If the p-value for the test is less than alpha (α), then you reject the null hypothesis and conclude that the means are different.
In contrast, you use a 2-sample equivalence test to test whether the means of two populations are equivalent
. Equivalence for the test is defined by a range of values that you specify (also called the equivalence interval). The hypotheses for the test are as follows:
- Null hypothesis (H0): The difference between the means is outside your equivalence interval. The means are not equivalent.
- Alternative hypothesis (H1): The difference between the means is inside your equivalence interval. The means are equivalent.
If the p-value for the test is less than α, then you reject the null hypothesis and conclude that the means are equivalent.

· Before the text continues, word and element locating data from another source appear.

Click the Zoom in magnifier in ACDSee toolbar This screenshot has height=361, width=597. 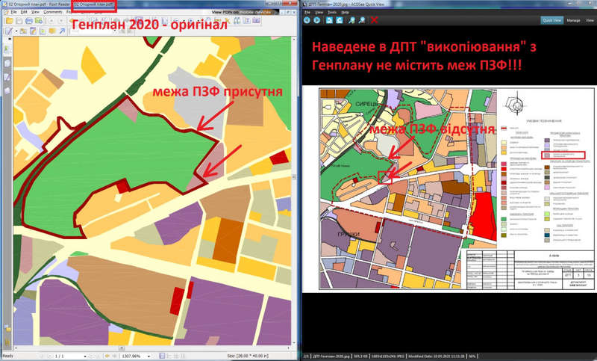(351, 20)
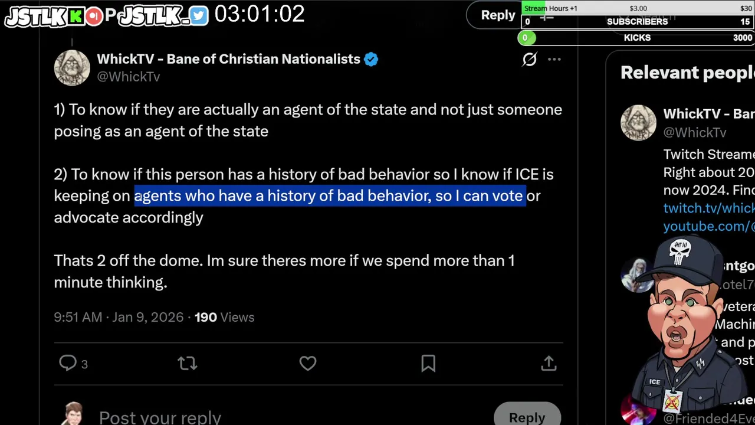Like the post with heart icon
The height and width of the screenshot is (425, 755).
[308, 363]
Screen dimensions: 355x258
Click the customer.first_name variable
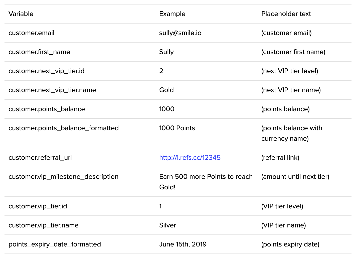39,52
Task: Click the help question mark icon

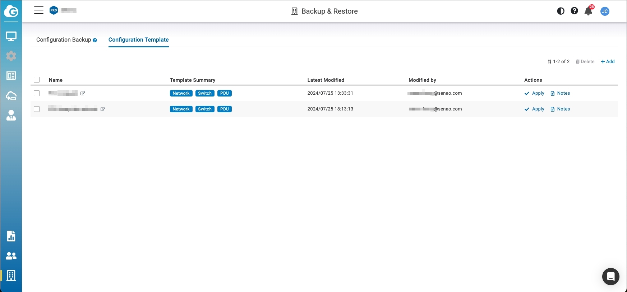Action: click(574, 11)
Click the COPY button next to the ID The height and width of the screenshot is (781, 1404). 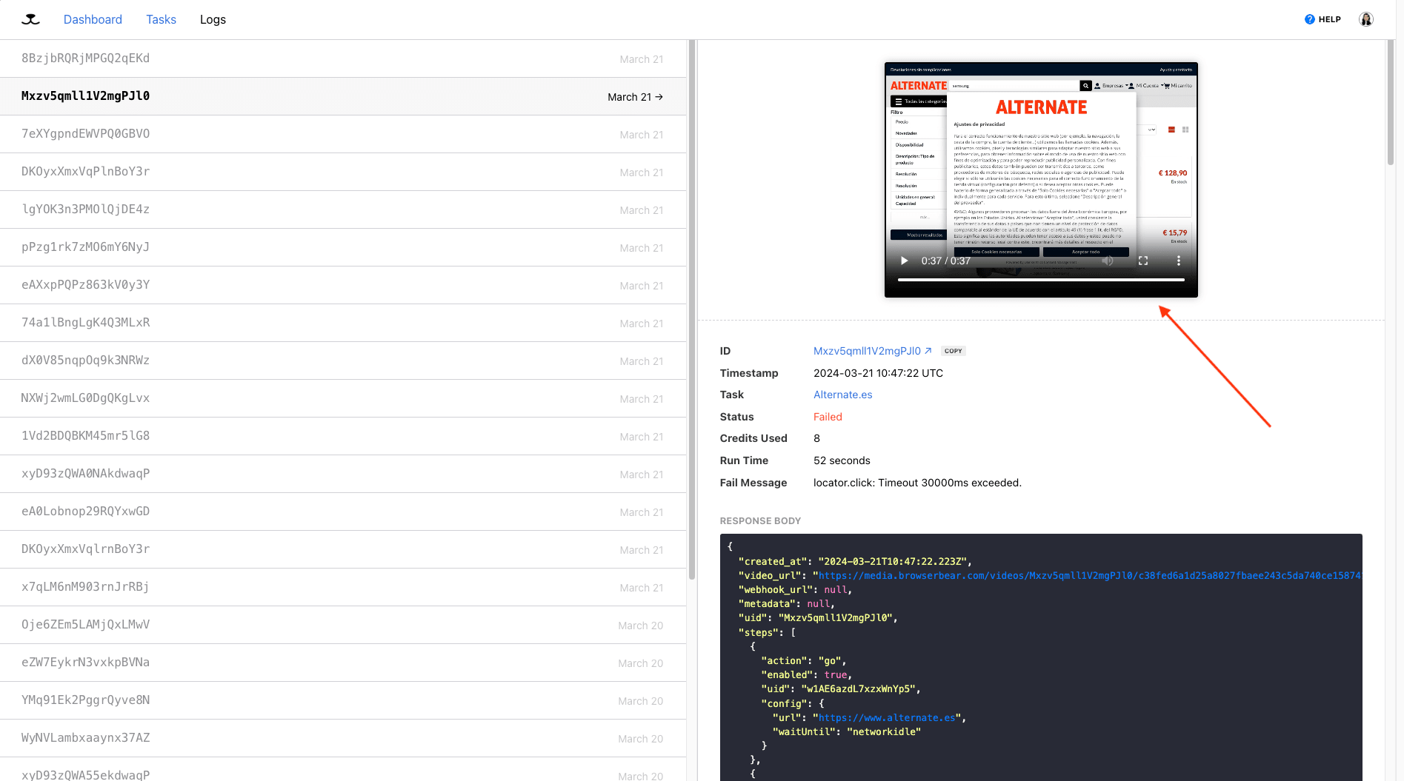coord(953,350)
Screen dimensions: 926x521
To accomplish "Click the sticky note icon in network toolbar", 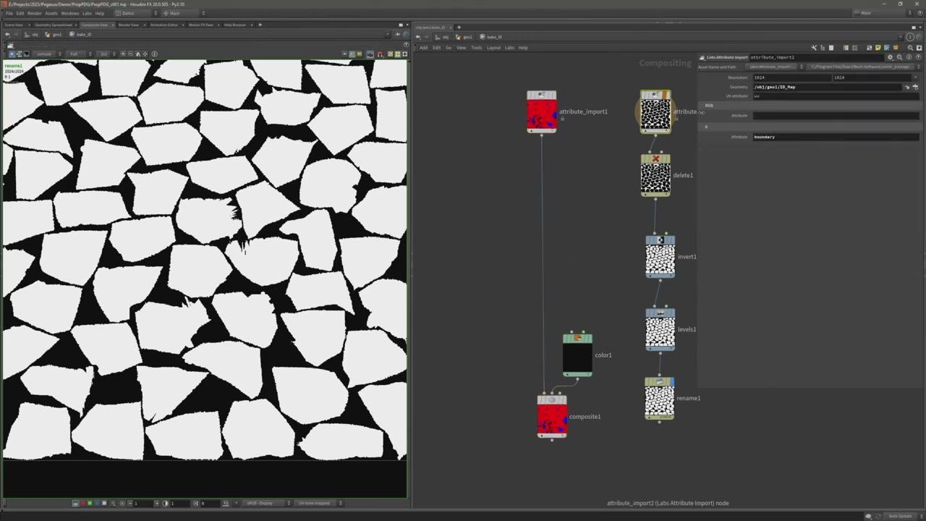I will click(878, 48).
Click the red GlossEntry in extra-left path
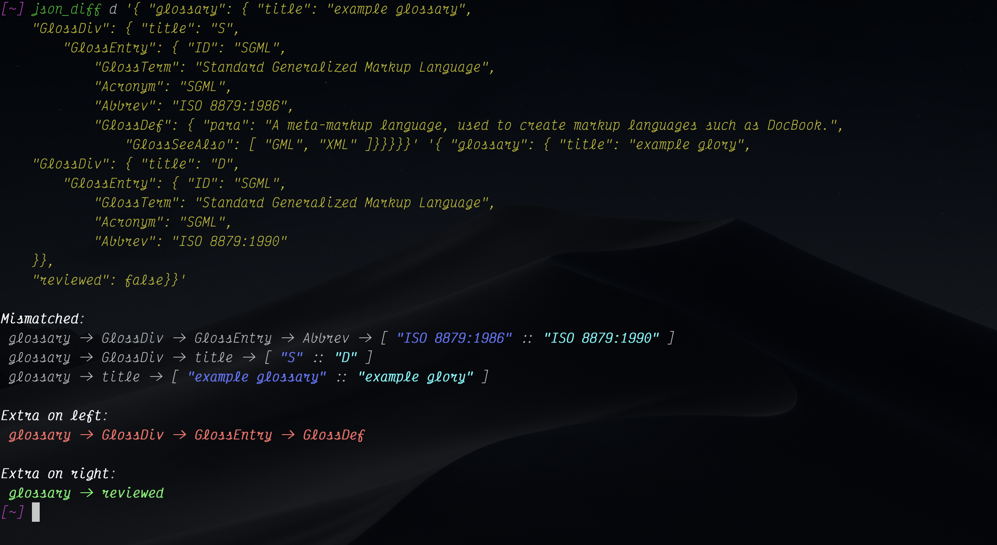Viewport: 997px width, 545px height. pyautogui.click(x=233, y=435)
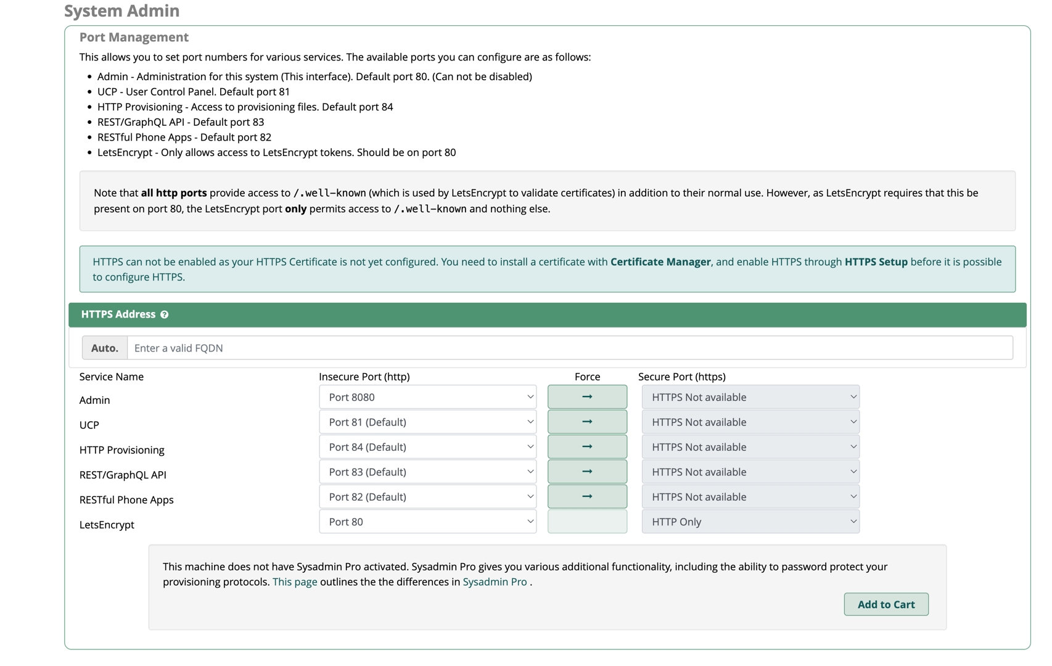Open RESTful Phone Apps Port 82 dropdown
Screen dimensions: 1052x666
pos(427,496)
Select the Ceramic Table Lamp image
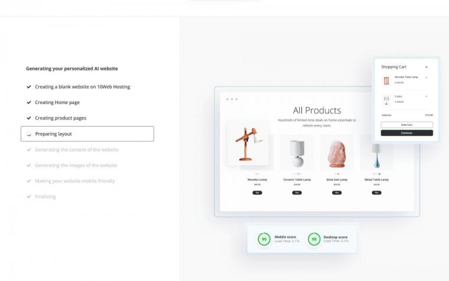The image size is (449, 281). [x=297, y=153]
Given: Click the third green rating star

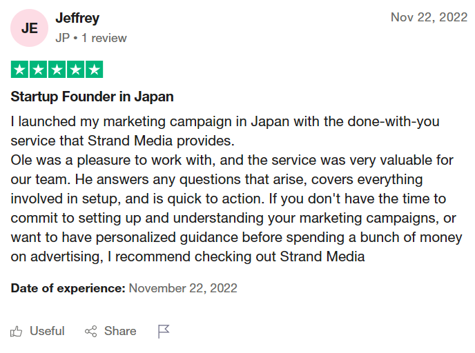Looking at the screenshot, I should (57, 69).
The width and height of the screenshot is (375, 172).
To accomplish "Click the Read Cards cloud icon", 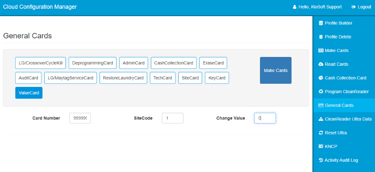I will [321, 64].
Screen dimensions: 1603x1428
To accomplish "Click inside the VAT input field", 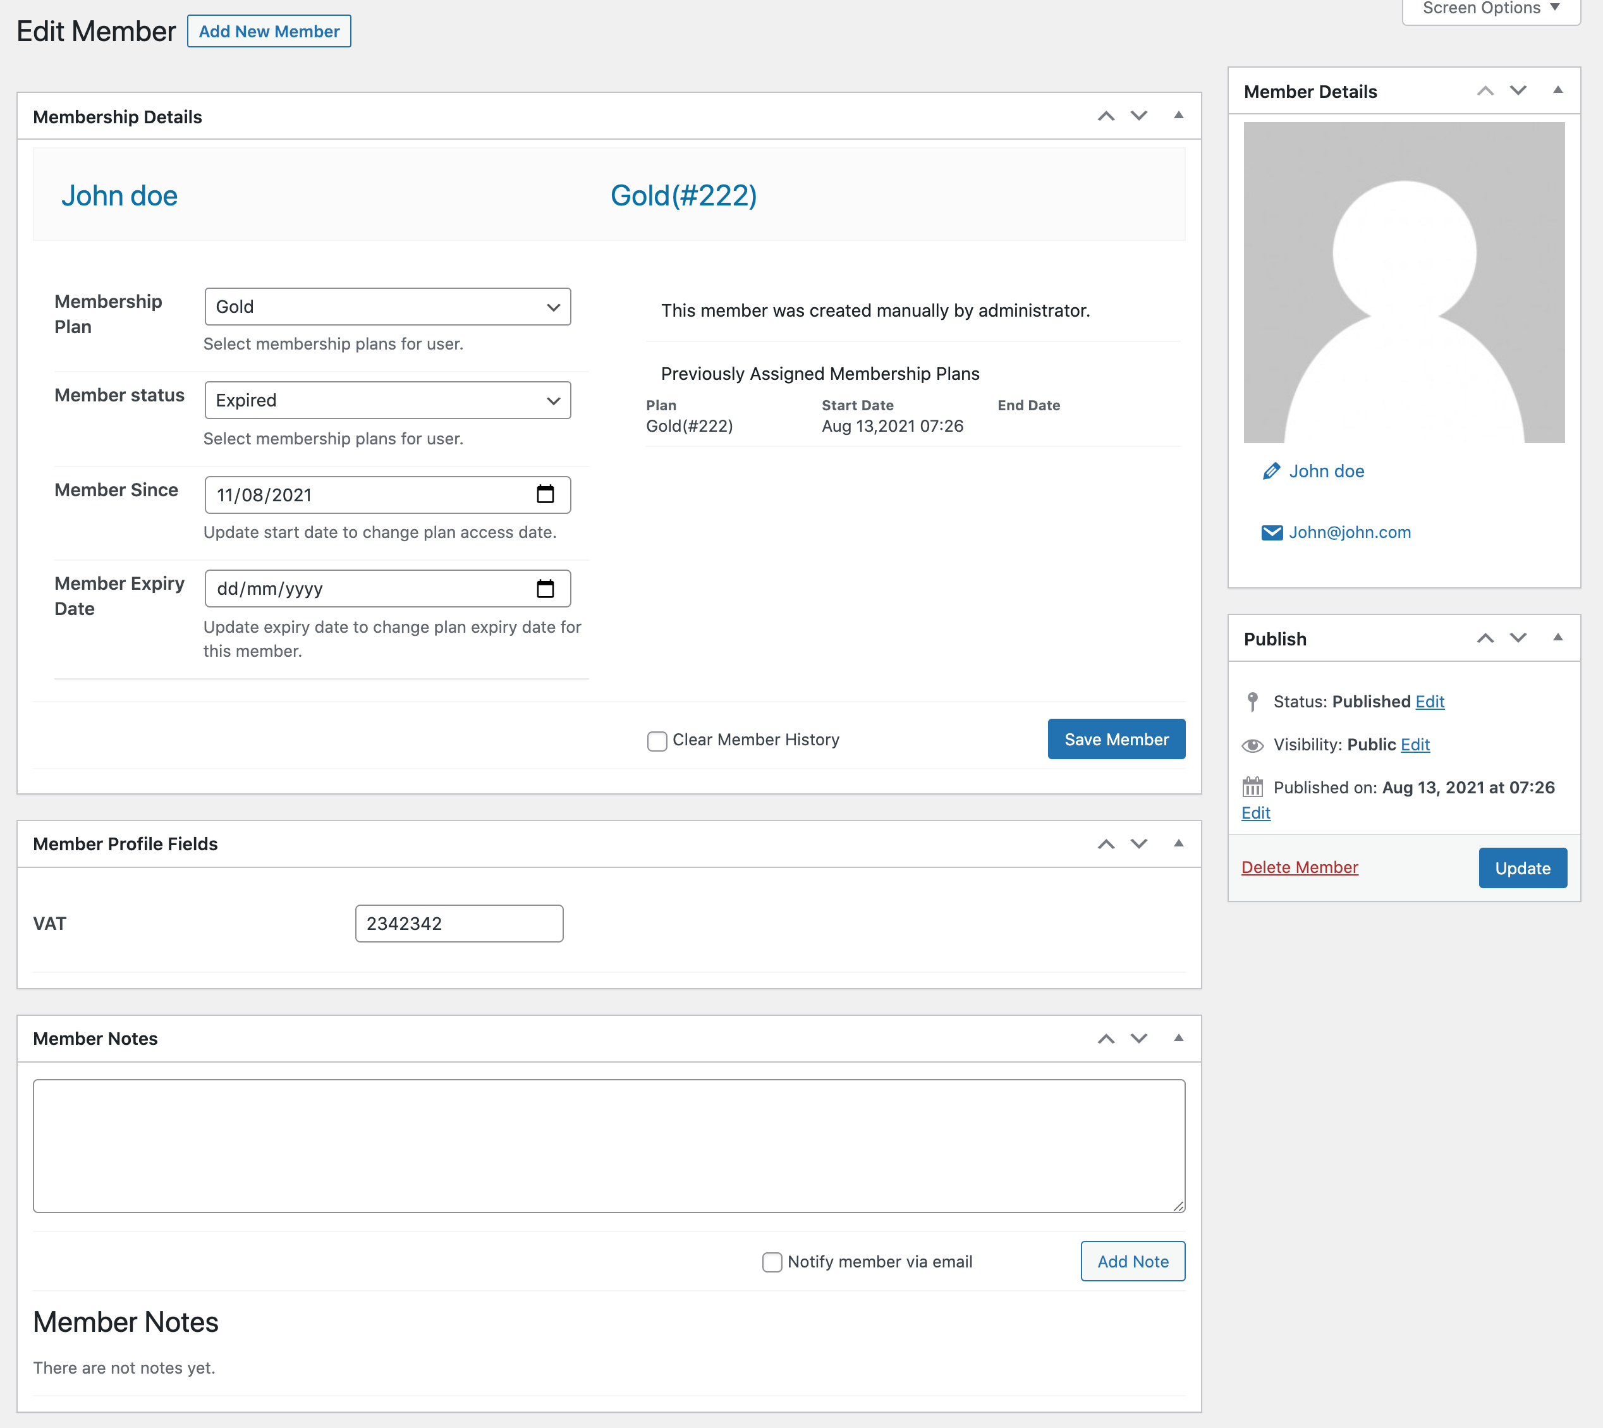I will (x=458, y=923).
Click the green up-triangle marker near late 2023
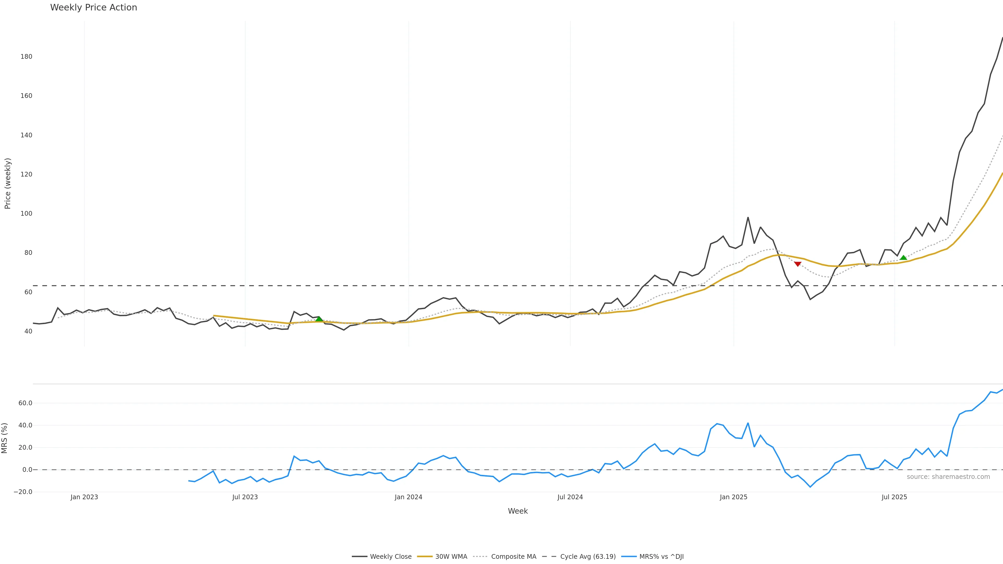 coord(319,319)
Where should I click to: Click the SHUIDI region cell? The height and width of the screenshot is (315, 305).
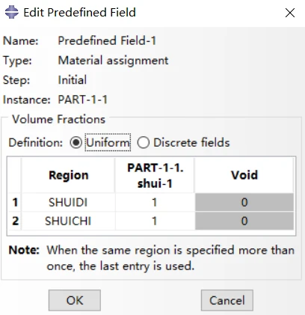pyautogui.click(x=69, y=202)
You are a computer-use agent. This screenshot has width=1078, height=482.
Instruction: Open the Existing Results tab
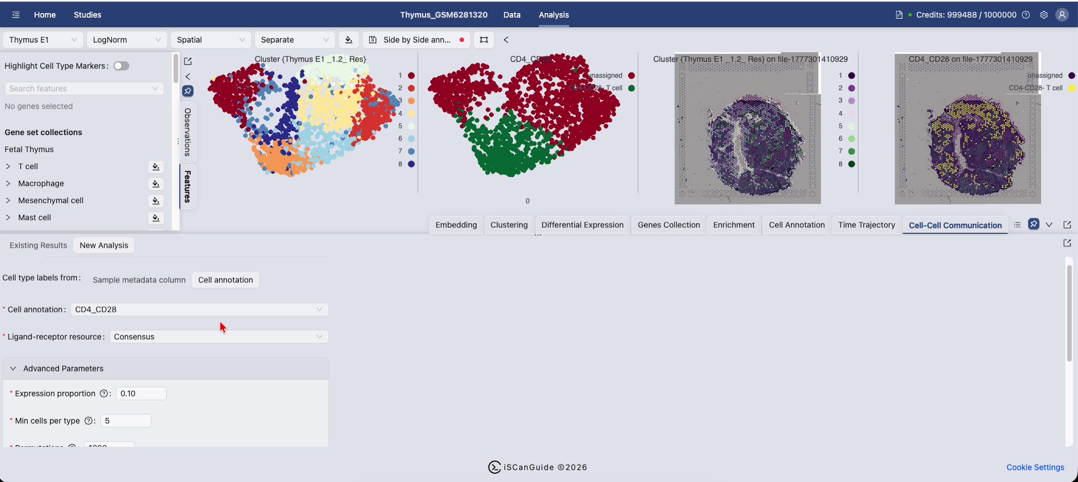pos(39,246)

- The user defines a range of acceptable values for the difference
- Small differences between products are not always functionally or practically important. For example, a difference of 1 mg in a 200 mg dose of a drug is unlikely to have any practical effect. When you use an equivalence test, you must enter equivalence limits that indicate how large the difference must be to be considered important. Smaller differences, which are within your equivalence limits, are considered unimportant. In this way, an equivalence test evaluates both the practical significance and statistical significance of a difference from the population mean.
To choose between an equivalence test and a standard t-test, consider what you hope to prove or demonstrate. If you want to prove that two means are equal, or that a mean equals a target value, and if you can define exactly what size difference is important in your field, you may want to use an equivalence test instead of a standard t-test.